February 03, 2017

Data flow analysis: DepGraph

Overview:

Problem
Use-Def
Path-sensitive
Other
DepGraph
Showcase 1: tracking x86_64 register arguments
Showcase 2: tracking arguments on the stack
Conclusion

This article deals with the dataflow analysis in binary programs. There are many algorithms and articles about this vast subject, so we will only cover a sample of them, highlight their advantages and drawbacks, then we will introduce the DepGraph (for dependency graph) algorithm implemented in Miasm.

This analysis is based on Miasm revision 6fef06f. The corresponding Elfesteem revision is 1ee9171.

Some details on the implementation/examples can be found in the article/slides/video published in the SSTIC conference: Graphes de dépendances : Petit Poucet style (WARNING: French material!).

Problem

In binary analysis, a recurrent problem is to track back a register or memory value (we will call them variables in the rest of the blog entry).

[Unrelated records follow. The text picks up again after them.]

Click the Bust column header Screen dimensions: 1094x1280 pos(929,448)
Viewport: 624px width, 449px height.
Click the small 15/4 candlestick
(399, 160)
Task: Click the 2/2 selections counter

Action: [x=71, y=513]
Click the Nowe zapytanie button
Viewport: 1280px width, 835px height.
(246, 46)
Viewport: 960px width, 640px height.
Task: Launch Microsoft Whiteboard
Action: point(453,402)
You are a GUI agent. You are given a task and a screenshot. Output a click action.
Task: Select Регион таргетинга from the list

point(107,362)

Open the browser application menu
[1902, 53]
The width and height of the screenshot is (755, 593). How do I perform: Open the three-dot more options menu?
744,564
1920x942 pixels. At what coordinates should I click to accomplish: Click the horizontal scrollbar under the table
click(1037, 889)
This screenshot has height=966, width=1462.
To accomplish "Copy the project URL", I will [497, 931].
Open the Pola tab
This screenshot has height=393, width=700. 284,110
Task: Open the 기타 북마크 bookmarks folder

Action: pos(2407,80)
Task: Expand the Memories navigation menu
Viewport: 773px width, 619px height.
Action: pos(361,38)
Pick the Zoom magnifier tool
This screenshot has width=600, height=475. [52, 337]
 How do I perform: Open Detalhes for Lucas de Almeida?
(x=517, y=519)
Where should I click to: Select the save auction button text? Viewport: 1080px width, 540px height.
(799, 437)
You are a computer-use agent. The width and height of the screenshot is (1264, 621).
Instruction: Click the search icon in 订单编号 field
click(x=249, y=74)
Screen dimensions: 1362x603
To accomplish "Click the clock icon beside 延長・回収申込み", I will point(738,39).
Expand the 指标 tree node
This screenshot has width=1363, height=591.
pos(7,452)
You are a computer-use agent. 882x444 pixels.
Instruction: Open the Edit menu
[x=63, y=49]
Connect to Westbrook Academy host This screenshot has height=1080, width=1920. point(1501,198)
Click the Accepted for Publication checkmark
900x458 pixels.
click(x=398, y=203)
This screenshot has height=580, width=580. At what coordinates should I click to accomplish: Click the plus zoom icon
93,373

To present the problem, we will use a simplified representation instead of barbarous assembly. Here is a first example:

Basic flow graph example

Here are some questions which can be asked when reversing such a program:

Which lines are involved in the computation of the final value of a?
What are the possible values of a?

Use-Def

The Use-Def algorithm returns, for a given use of a variable X, all the definitions of this variable X that can reach that use without any other intervening definitions. This is very useful to extract only the lines which have an impact on a desired variable. But those properties are computed independently of the path taken during the execution, which means that the resulting analysis is the union of all potential paths. Here is an example:

Basic if/then/else example

The result of the use-def algorithm for this example is the following:

Use-def result

The solution shows that both branches are important, but you cannot retrieve the different values of a and b directly from this result ((2, 2) and (3, 1)).

Path-sensitive

To get those values, you can use a path-sensitive algorithm. Such an algorithm will generate all possible paths which reach the desired definition of a. The advantage is that you will effectively get the right values. But this analysis is known to explode combinatorially in presence of multiple branch and loops.

Example with a loop

In this example, the path sensitive algorithm will return 3, 5, 7, 9, … Dealing with this problem is an active research area, and is outside the scope of this post.

Other

Many other algorithms exist (Tainting, Slicing, …) but they are either too restrictive (cannot have different solutions in simple if/then/else cases) or too exhaustive (explosion in nested loops).

DepGraph

The Dependency Graph is an algorithm somewhere between path-sensitive and path-insensitive. The goal is to have the distinguishable values whenever it’s possible, and to return the different paths containing loops in relevant cases.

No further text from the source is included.